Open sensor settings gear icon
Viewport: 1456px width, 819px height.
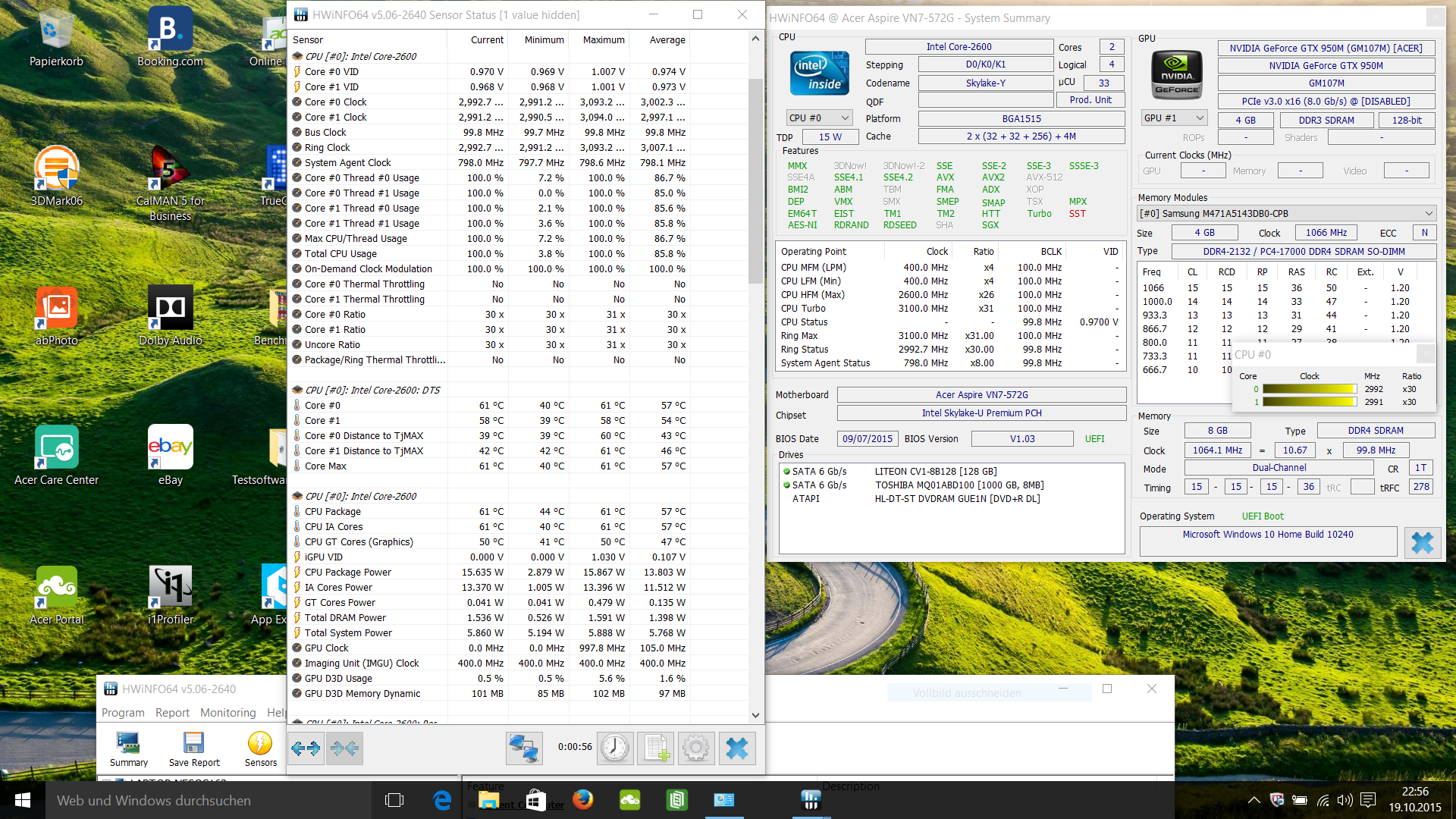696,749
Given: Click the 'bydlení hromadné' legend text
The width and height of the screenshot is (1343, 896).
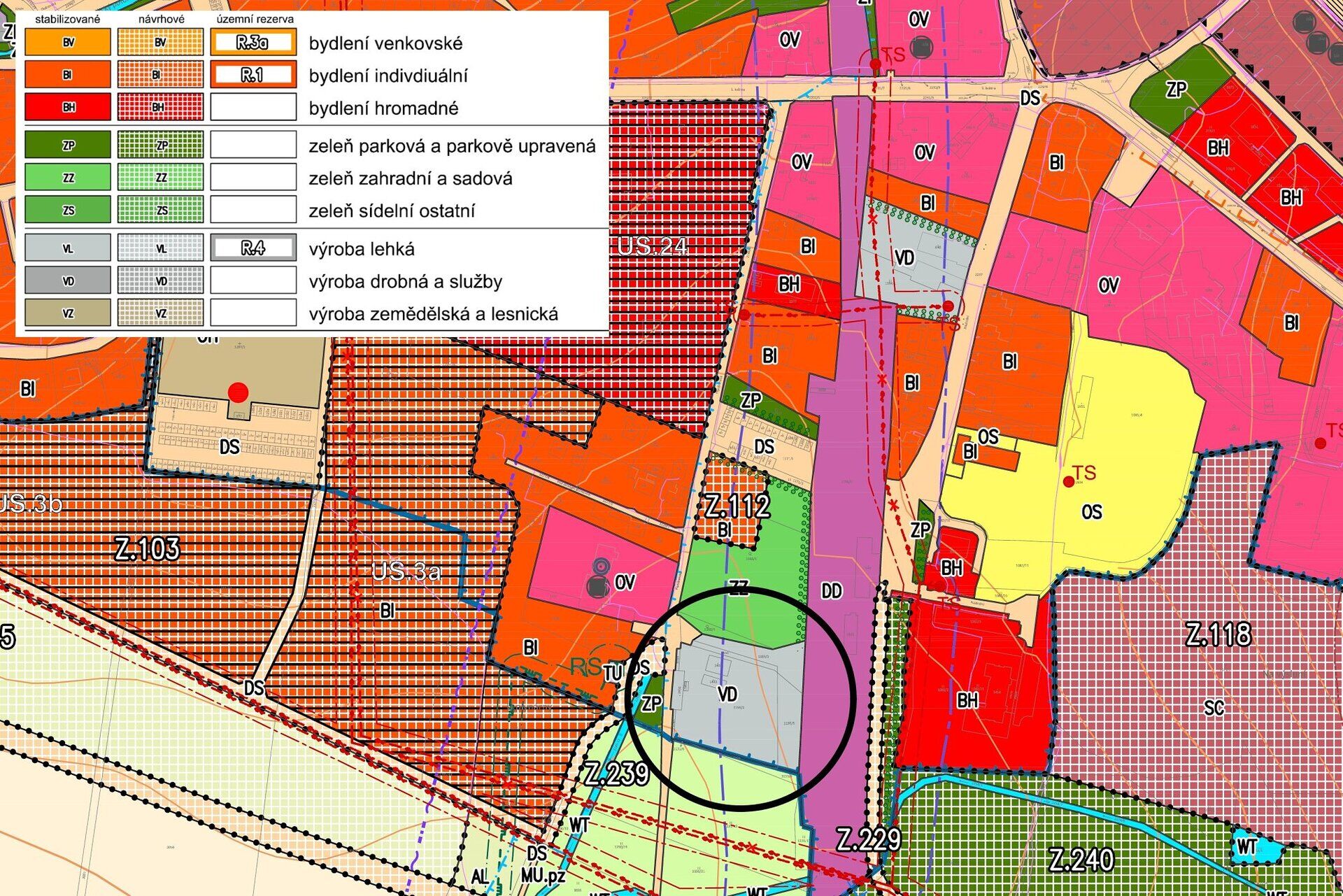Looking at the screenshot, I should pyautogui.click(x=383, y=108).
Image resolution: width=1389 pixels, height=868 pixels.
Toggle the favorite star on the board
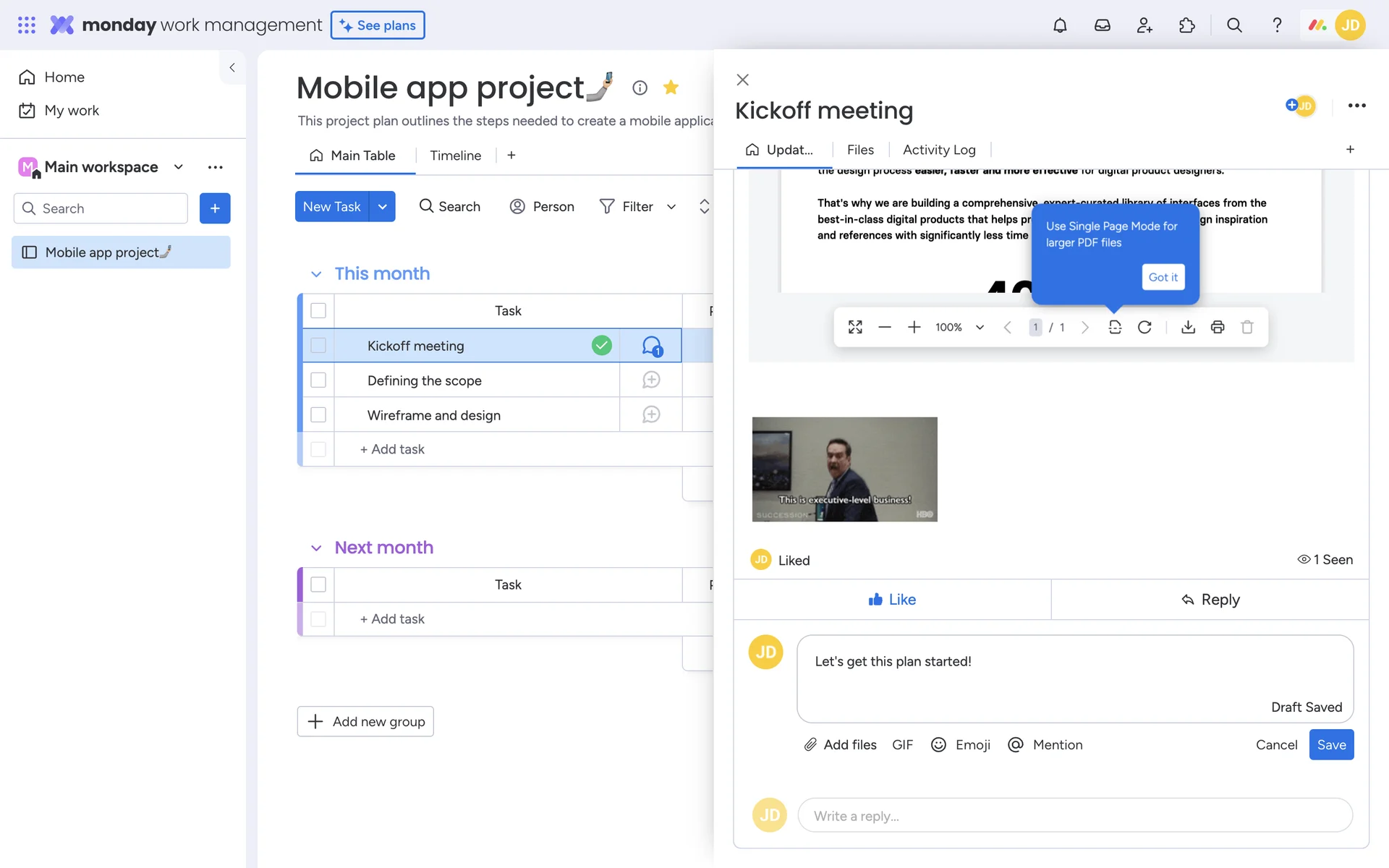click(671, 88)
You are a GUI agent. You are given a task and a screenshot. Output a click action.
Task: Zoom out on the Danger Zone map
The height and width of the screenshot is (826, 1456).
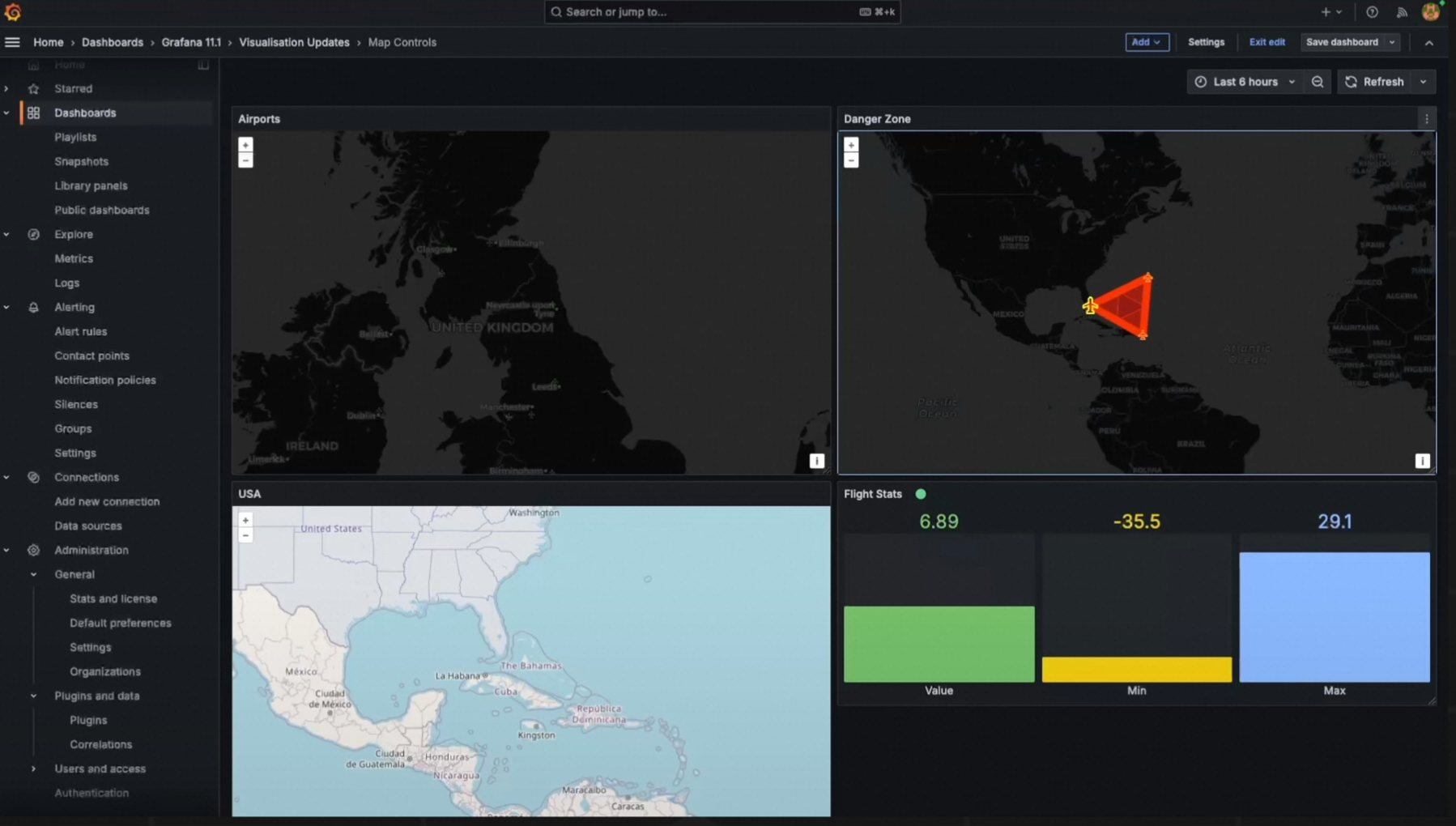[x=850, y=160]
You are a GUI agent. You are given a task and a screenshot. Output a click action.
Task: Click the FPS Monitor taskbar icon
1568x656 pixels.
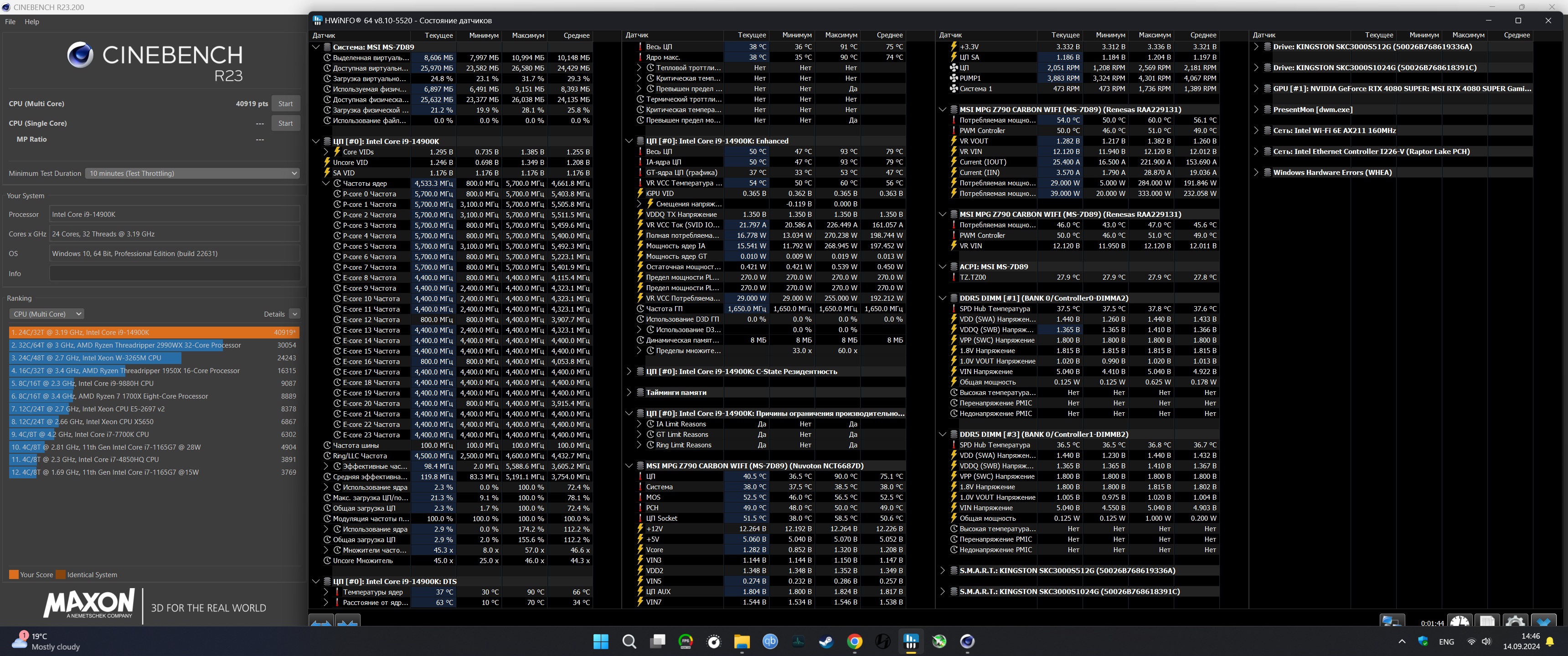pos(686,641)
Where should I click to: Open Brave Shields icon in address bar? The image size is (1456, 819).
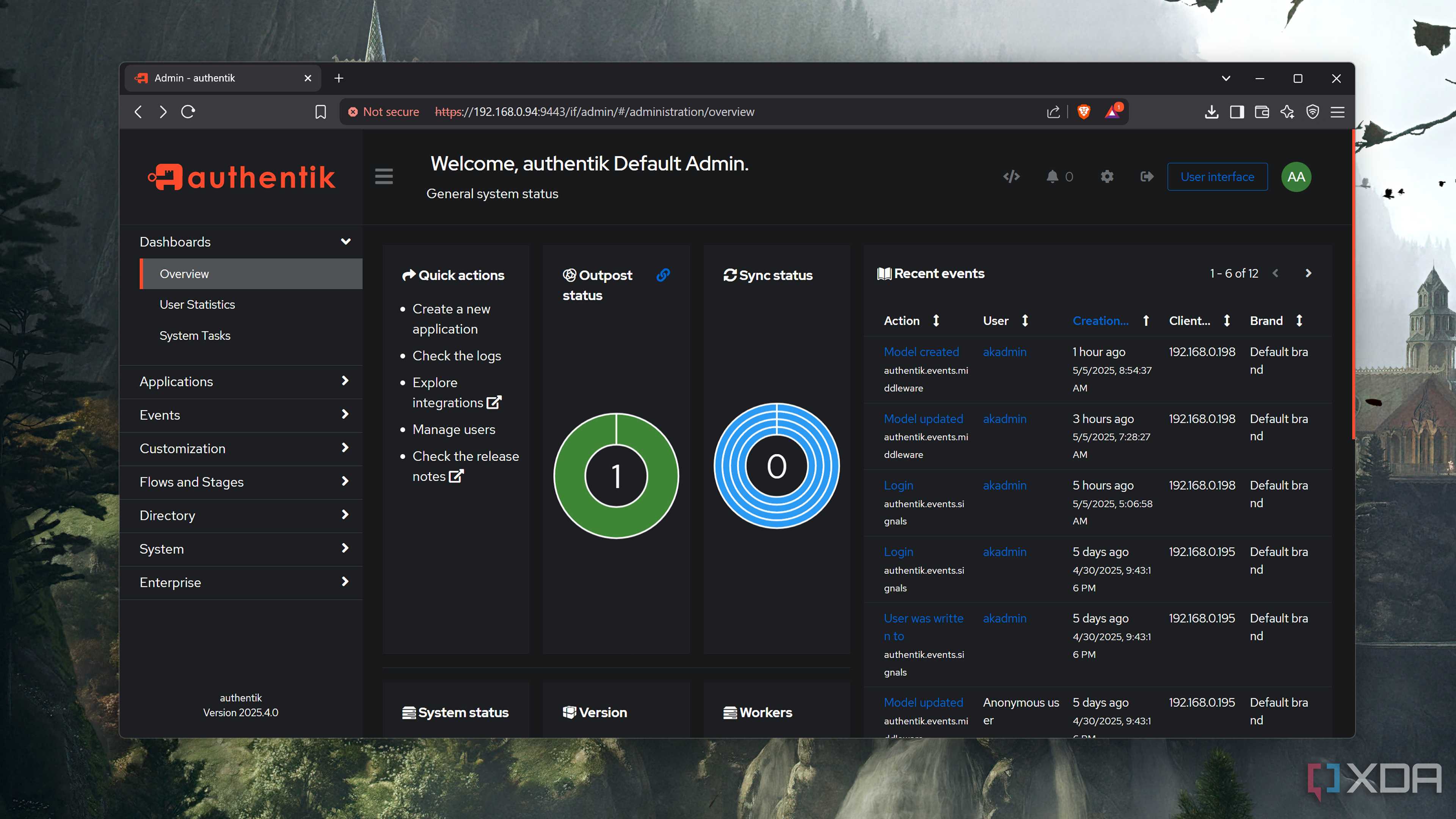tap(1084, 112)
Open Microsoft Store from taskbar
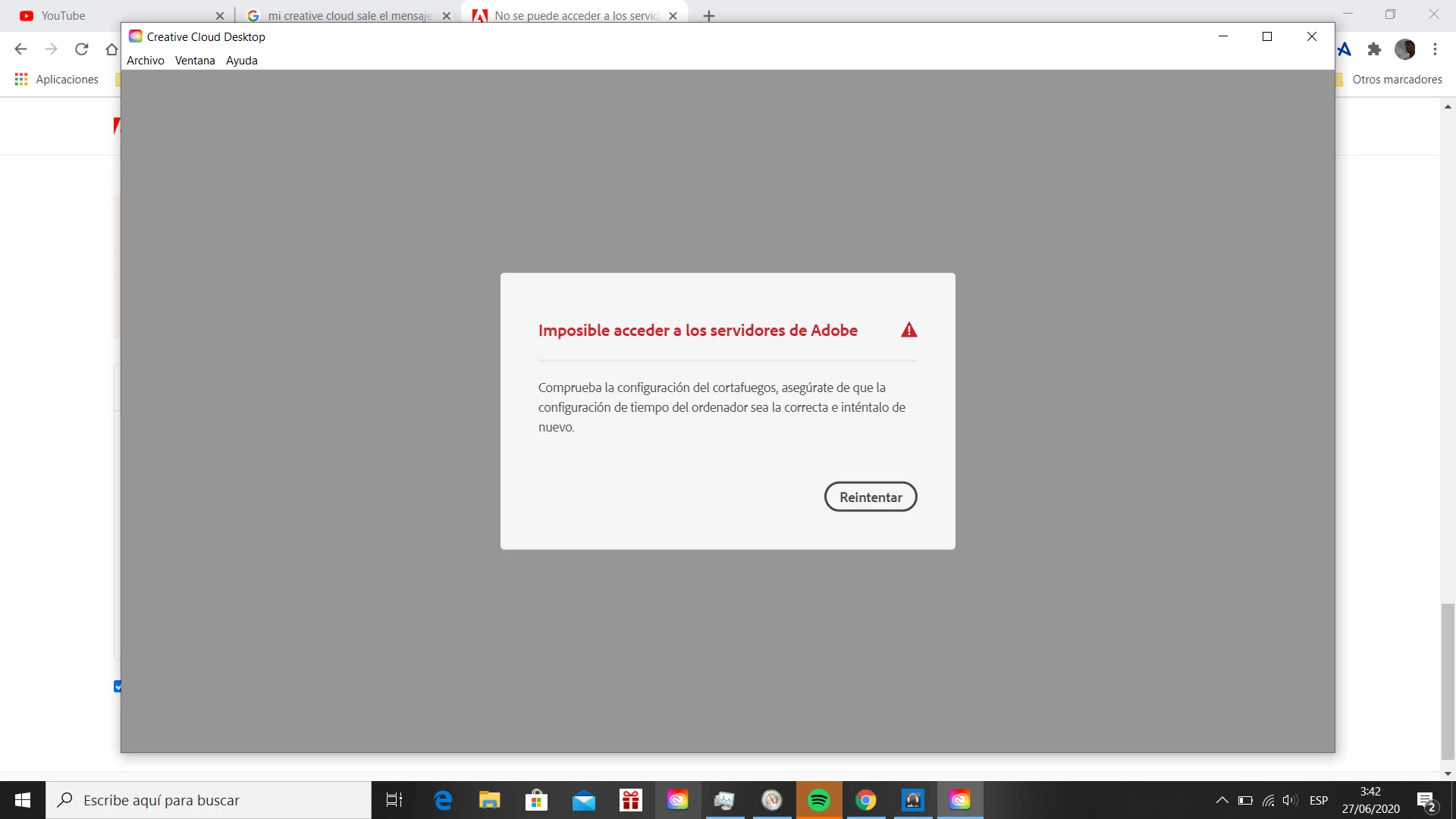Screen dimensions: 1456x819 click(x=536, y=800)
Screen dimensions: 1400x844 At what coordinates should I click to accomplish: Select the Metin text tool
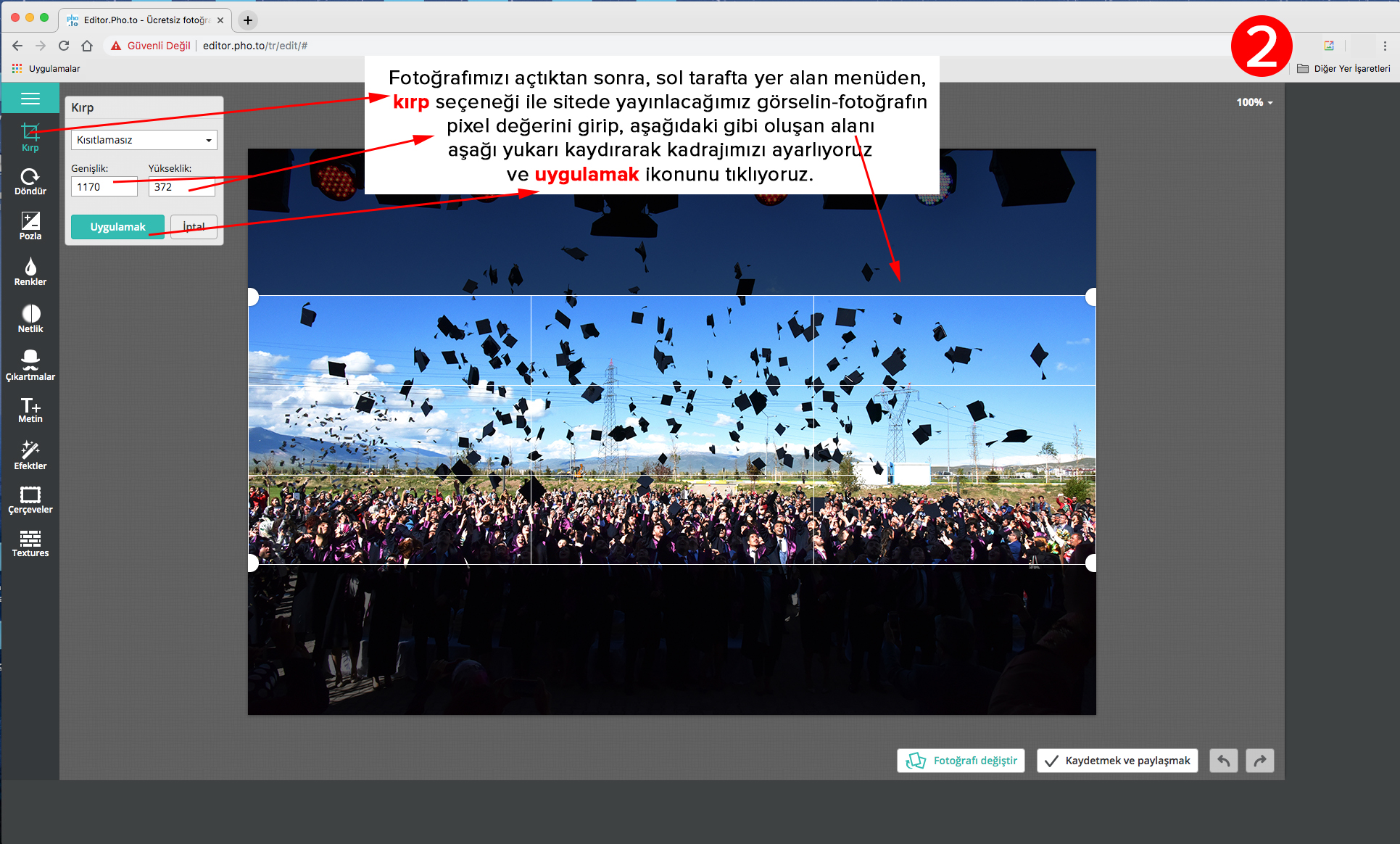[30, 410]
■ ■ ■ ■ ■
▶ Work task: Would you write out exactly the lines of the data from the one holding "Screen dimensions: 1400x844" to the final line, both included, with pictures left out?

▶ Expected answer:
Screen dimensions: 1400x844 At what coordinates should I click to accomplish: Select the Metin text tool
[30, 410]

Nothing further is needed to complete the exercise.